Your objective:
Once you reach the line containing "A-to-Z (39, 140)" in the data below, restate each line word for word up to and including the one containing "CULTURAL AFFAIRS (93, 1058)".
*** Block opens ***
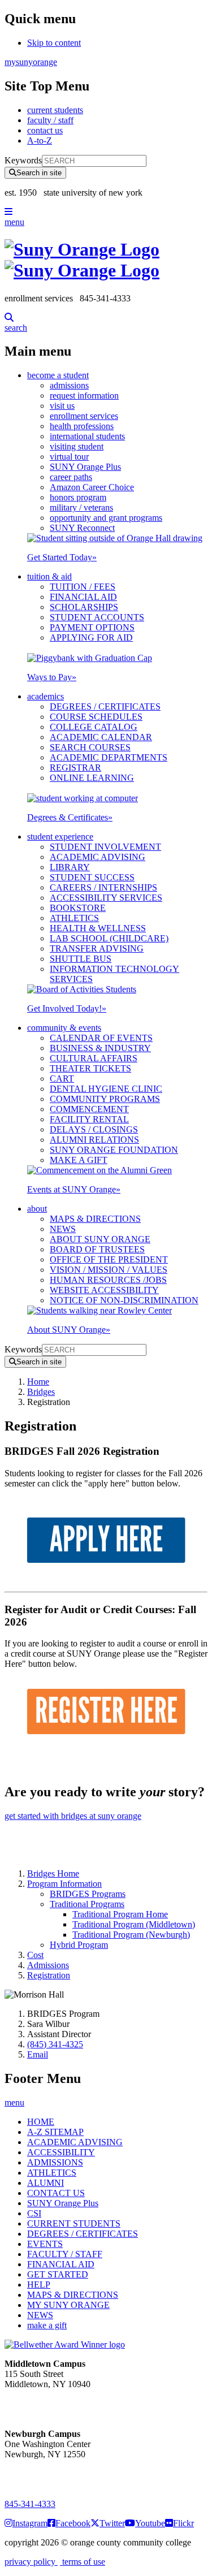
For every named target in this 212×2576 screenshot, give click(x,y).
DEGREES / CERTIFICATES (105, 706)
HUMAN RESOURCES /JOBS (108, 1280)
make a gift (47, 2325)
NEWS (63, 1229)
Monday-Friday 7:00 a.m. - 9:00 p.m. (42, 2474)
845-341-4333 (30, 2504)
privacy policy (31, 2561)
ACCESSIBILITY (61, 2152)
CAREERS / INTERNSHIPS (103, 887)
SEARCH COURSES (90, 747)
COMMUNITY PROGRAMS (105, 1099)
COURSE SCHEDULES (96, 716)
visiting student (76, 446)
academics (45, 696)
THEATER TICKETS (90, 1068)
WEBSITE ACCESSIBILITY (104, 1290)
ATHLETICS (74, 918)
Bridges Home (53, 1873)
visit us (62, 405)
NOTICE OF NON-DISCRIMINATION (124, 1300)
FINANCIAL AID (83, 597)
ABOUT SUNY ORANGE (100, 1239)
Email (37, 2054)
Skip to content (54, 42)
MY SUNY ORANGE (68, 2305)
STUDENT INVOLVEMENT (105, 847)
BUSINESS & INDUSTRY (100, 1048)
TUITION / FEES (82, 586)
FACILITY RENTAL (89, 1119)
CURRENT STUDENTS (73, 2223)
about (37, 1208)
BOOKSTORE (78, 908)
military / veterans (81, 507)
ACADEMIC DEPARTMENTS (108, 757)
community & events (64, 1027)
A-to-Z (39, 140)
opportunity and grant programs (106, 517)
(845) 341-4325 (55, 2044)
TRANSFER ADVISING (97, 948)
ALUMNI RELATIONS (94, 1139)
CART (62, 1078)
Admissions (48, 1965)
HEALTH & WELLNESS (98, 928)
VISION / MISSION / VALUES (108, 1269)
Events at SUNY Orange (73, 1189)
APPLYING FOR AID (91, 637)
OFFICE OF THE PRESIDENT (109, 1259)
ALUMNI (45, 2183)
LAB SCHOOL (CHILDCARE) (109, 938)
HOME (40, 2122)
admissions (69, 385)
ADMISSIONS (55, 2162)
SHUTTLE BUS (80, 958)
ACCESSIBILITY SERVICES (106, 897)
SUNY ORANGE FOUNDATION (114, 1150)
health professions (82, 426)
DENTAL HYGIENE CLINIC (106, 1088)
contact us (45, 130)
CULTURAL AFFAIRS (93, 1058)
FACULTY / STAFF (64, 2254)
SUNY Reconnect (82, 528)
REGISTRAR (75, 767)
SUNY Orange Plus (85, 467)
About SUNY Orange (68, 1329)
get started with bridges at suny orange (73, 1816)
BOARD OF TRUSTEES (97, 1249)
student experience (60, 836)
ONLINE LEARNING (92, 778)
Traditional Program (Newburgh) (131, 1934)
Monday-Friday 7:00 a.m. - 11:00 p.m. (44, 2404)
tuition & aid (49, 576)
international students (87, 436)
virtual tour (69, 456)
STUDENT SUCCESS (92, 877)
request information (84, 395)
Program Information (64, 1883)
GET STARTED (57, 2274)
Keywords (23, 160)
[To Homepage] (106, 260)
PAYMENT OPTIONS (92, 627)
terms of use (82, 2561)
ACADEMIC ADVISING (97, 857)
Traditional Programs (87, 1904)
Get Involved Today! (66, 1008)
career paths (71, 477)
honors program (78, 497)
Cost (35, 1955)
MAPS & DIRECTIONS (95, 1219)
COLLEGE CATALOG (93, 727)
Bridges (41, 1392)
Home (38, 1381)
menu (14, 222)
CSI (34, 2213)
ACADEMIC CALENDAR (101, 737)
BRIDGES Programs (88, 1894)
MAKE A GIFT (78, 1160)
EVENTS (45, 2244)
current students (55, 110)
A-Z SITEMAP (55, 2132)
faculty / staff (50, 120)
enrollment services (84, 416)
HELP (38, 2284)
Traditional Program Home (120, 1914)
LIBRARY (70, 867)
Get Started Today (62, 557)
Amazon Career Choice (92, 487)
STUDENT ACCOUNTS (97, 617)
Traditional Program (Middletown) (133, 1924)
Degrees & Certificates (70, 817)
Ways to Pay (51, 677)
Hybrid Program (79, 1945)
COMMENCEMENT (89, 1109)
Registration (48, 1975)
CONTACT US (56, 2193)
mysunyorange (31, 62)
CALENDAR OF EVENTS (101, 1038)
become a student (58, 375)
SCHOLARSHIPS (84, 607)
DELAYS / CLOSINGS (94, 1129)
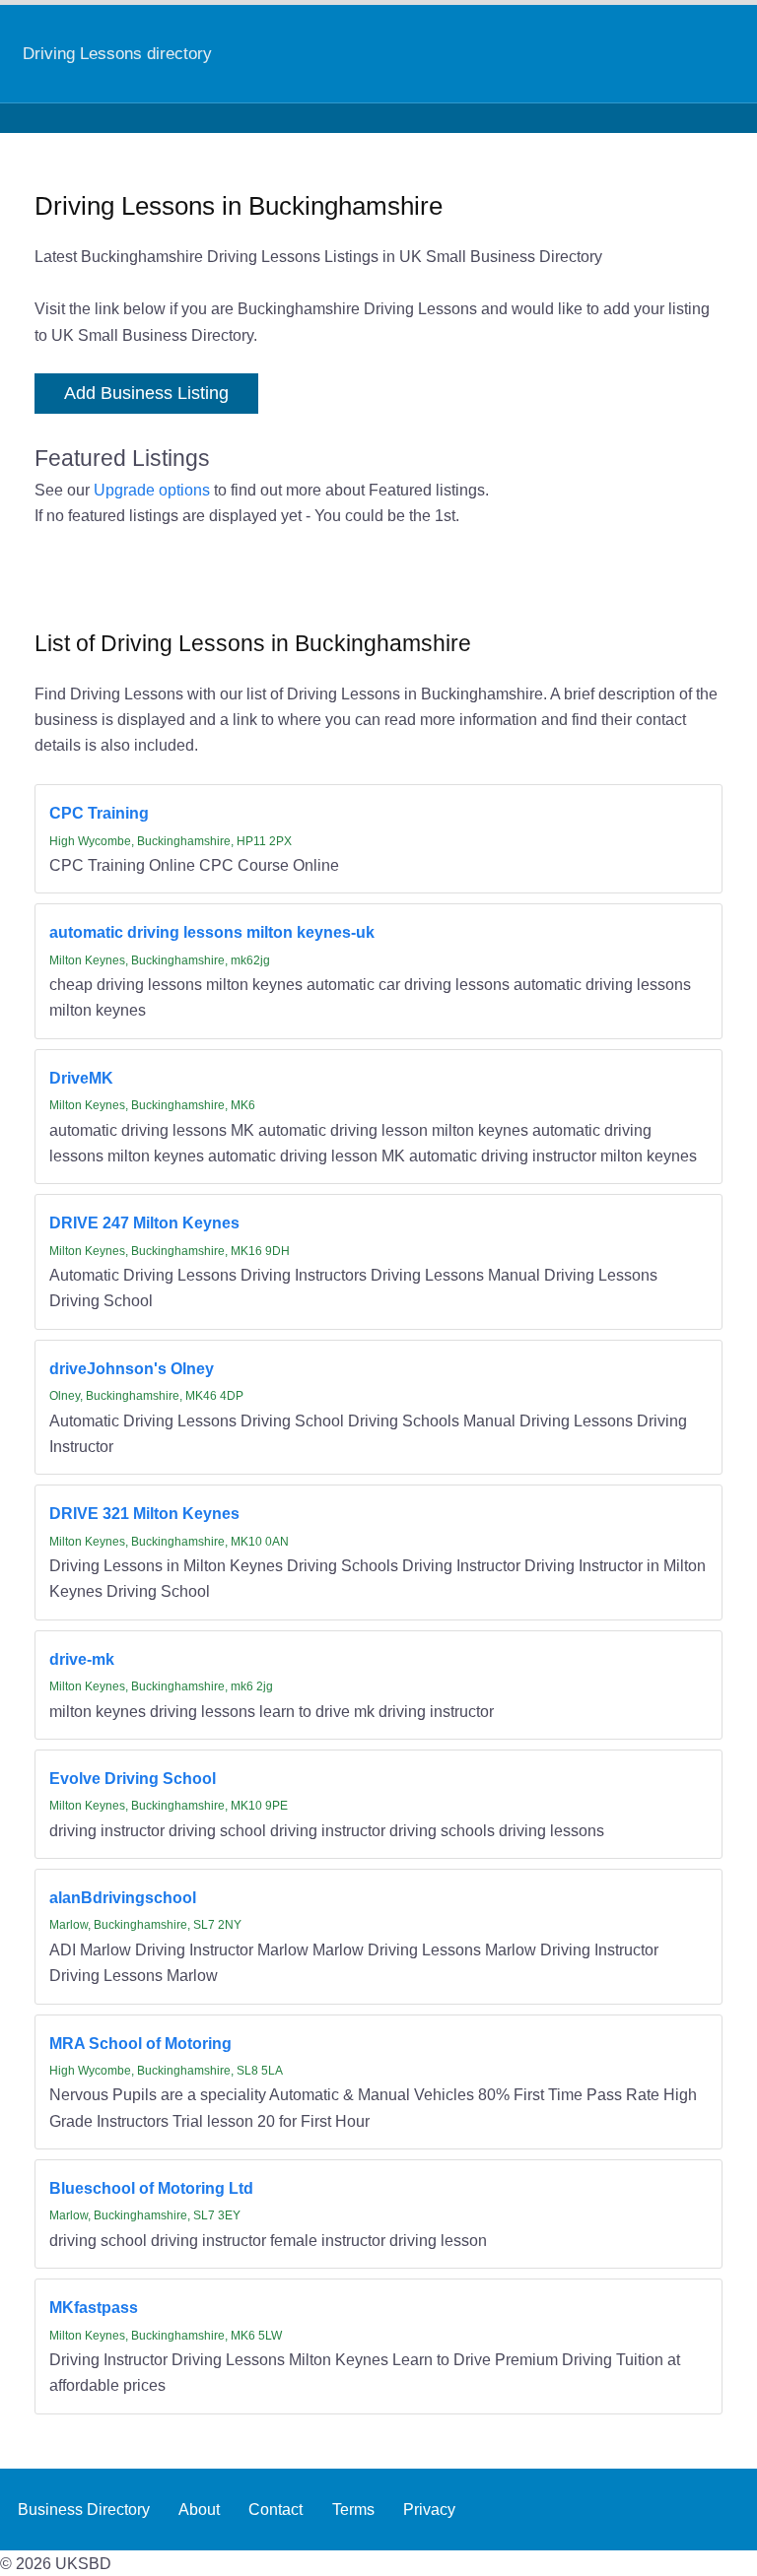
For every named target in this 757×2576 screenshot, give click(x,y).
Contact (275, 2509)
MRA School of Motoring (140, 2043)
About (199, 2509)
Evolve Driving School (132, 1778)
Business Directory (84, 2509)
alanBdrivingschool (122, 1897)
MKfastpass (93, 2307)
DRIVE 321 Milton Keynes (144, 1513)
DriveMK (81, 1078)
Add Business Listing (146, 393)
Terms (353, 2509)
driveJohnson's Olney (131, 1368)
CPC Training (99, 813)
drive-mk (81, 1659)
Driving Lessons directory (117, 53)
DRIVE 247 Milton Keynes (144, 1222)
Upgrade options (152, 489)
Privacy (429, 2509)
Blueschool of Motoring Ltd (151, 2188)
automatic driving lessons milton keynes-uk (212, 932)
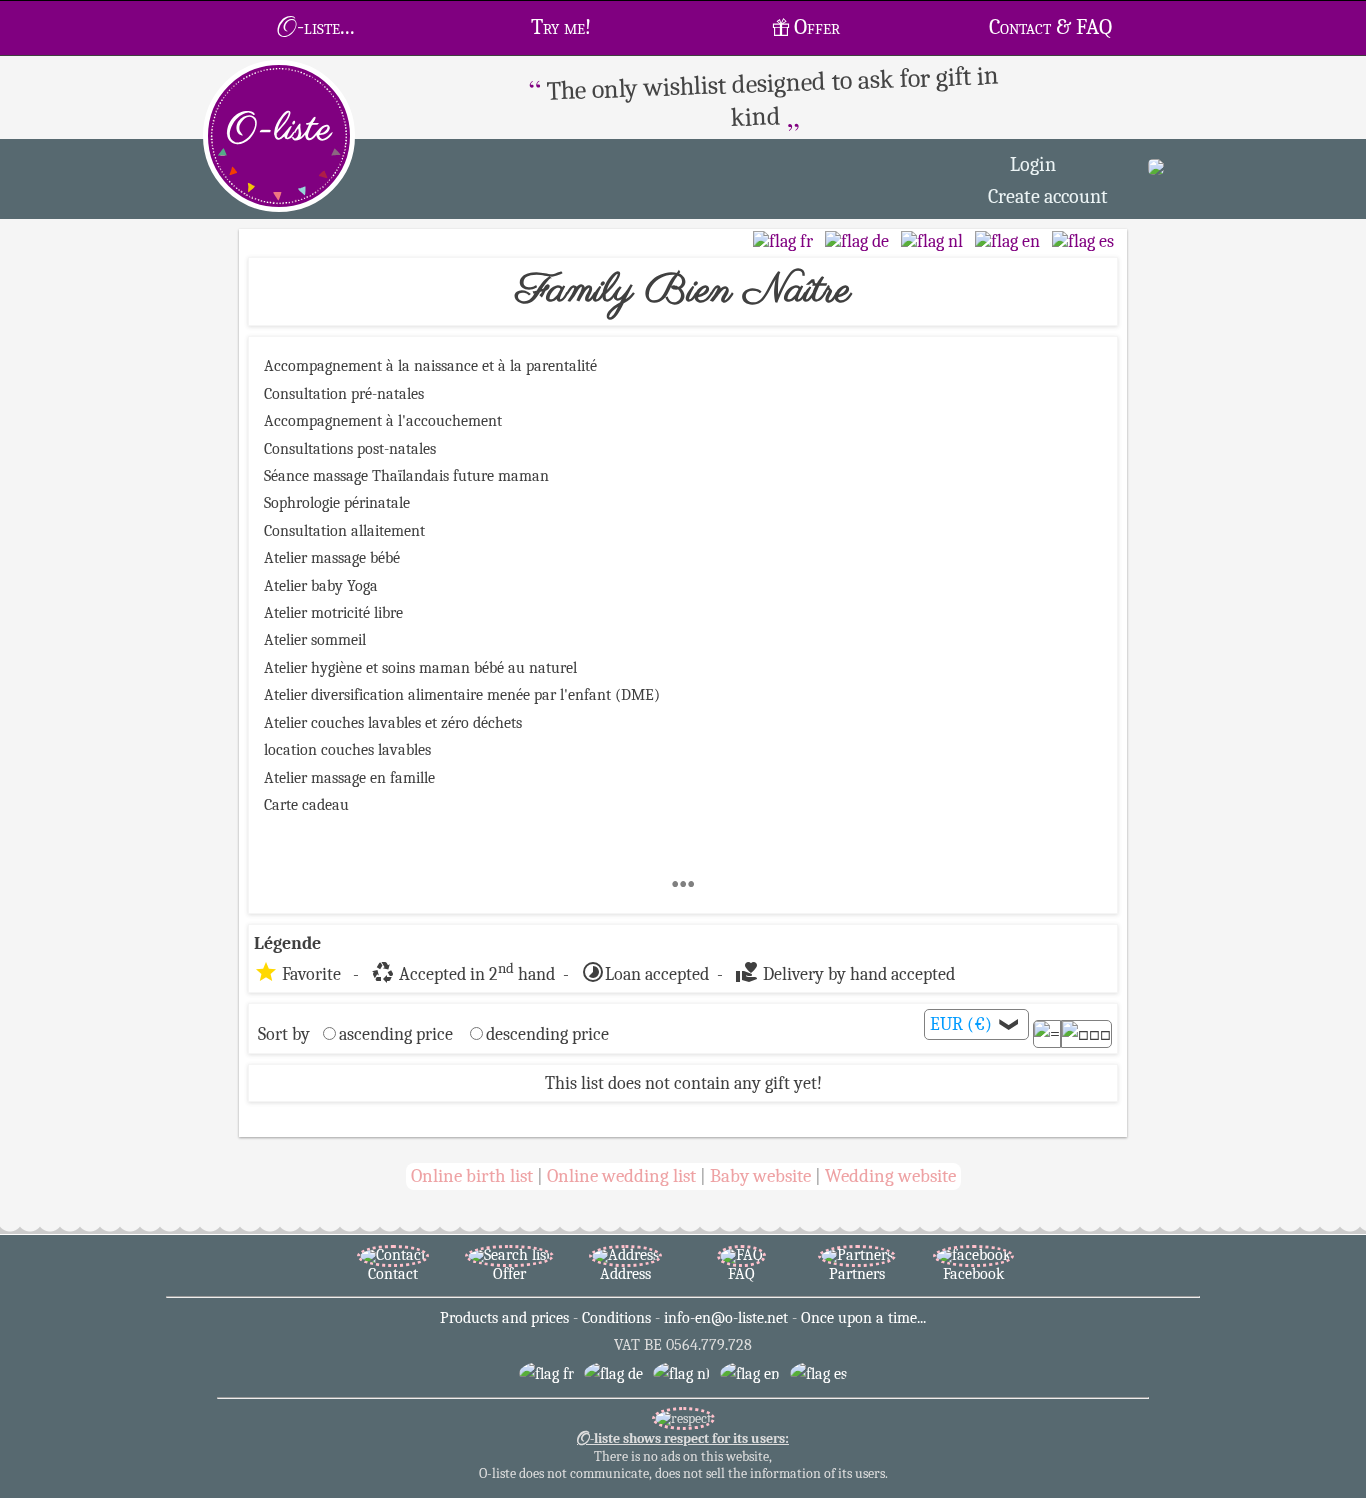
*** Block closes ***
Task output:
A-to-Z (39, 140)
opportunity and grant programs (106, 517)
(845) 341-4325 (55, 2044)
TRANSFER ADVISING (97, 948)
ALUMNI RELATIONS (94, 1139)
CART (62, 1078)
Admissions (48, 1965)
HEALTH & WELLNESS (98, 928)
VISION / MISSION / VALUES (108, 1269)
Events at SUNY Orange (73, 1189)
APPLYING FOR AID (91, 637)
OFFICE OF THE PRESIDENT (109, 1259)
ALUMNI (45, 2183)
LAB SCHOOL (CHILDCARE) (109, 938)
HOME (40, 2122)
admissions (69, 385)
ADMISSIONS (55, 2162)
SHUTTLE BUS (80, 958)
ACCESSIBILITY SERVICES (106, 897)
SUNY ORANGE FOUNDATION (114, 1150)
health professions (82, 426)
DENTAL HYGIENE CLINIC (106, 1088)
contact us (45, 130)
CULTURAL AFFAIRS (93, 1058)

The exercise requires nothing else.